Tuesday, January 16, 2007
It's OK, I Can Walk
This is a Ford Windstar minivan.
This is a delicious Mexican flan dessert.
On the surface, you might thing these two things have very little in common. For example, one is a self-contained motorized form of transport relying on an internal combustion engine to propel a family in relative foot-roomy comfort with enough space left over in the back to safely tuck away the lifeless corpse of a helpless, recently murdered puppy where the kids won't be troubled by it. You know, so long as you can control the smell. Of the mouldering dog I mean. The kid smell, sadly, is long-term and non-negotiable.

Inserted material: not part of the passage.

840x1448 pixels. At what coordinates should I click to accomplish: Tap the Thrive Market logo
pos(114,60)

The other, you will notice, is a tasty honey-glazed baked egg custard turned out of a ceramic mold and presented in a festively ethnic sort of a way to maximize the multicultural liberal satisfaction of eating it. Not only does it give you all the wonders and benefits you would normally expect from eating cooked condensed milk, but you can also feel superior to the person seated next to you eating vanilla ice-cream who is obviously a Hitler-loving Klansman. Also: the puppy-hiding principles exist, but they would require a scale of construction that would render this method highly impractical.

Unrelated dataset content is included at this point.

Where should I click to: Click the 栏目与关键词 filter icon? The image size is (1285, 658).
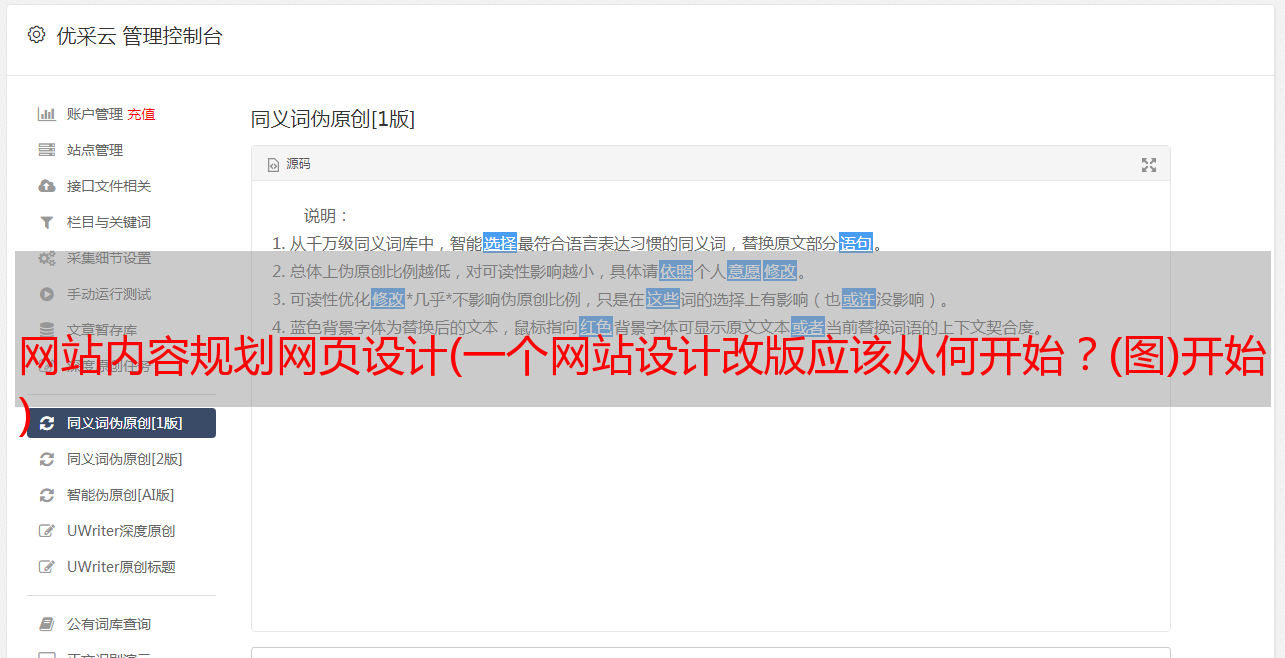(x=46, y=222)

Just to be clear, I'm not saying in any way that a Ford Windstar minivan and a delicious Mexican flan dessert are exactly the same in every way. I'm not. I just want to be clear about that.
What I am saying is that they may be more alike than you realize.
First of all, both were probably made from foreign, most likely Mexican labor. In the Windstar's case, it's because the outsourcing of formerly American jobs even in the construction and assembly of American vehicles means that more and more of the things we think of as "American" is now mostly just a marketing angle and just about every aspect of the manufacture of this vehicle after the design phase--and perhaps even that--has been handled by grubby forn hands.
The flan goes even a step further. Not only was it designed and popularized by Mexicans, given the way kitchens in most major restaurants are staffed these days, even if you bought one here in America, chances are it was probably still made for you by a person of the Mexican persuasion.* Exactly the same as a Windstar!
Is that all there is? Of course not! The most important thing: I own a Ford Windstar. I have eaten flan.
If I had on my desk next to me right now a freshly baked, honey-swimming flan tempting my tastebuds to some hot gastronomical miscegenation, that flan would in potentia provide for me right this minute the exact same road-worthy driveability of my Windstar.
I hate my Ford.
Pops
*= "of the Mexican persuasion" means any one darker than a light mocha and speaks something vaguely Romance. Most likely a Guatemalan.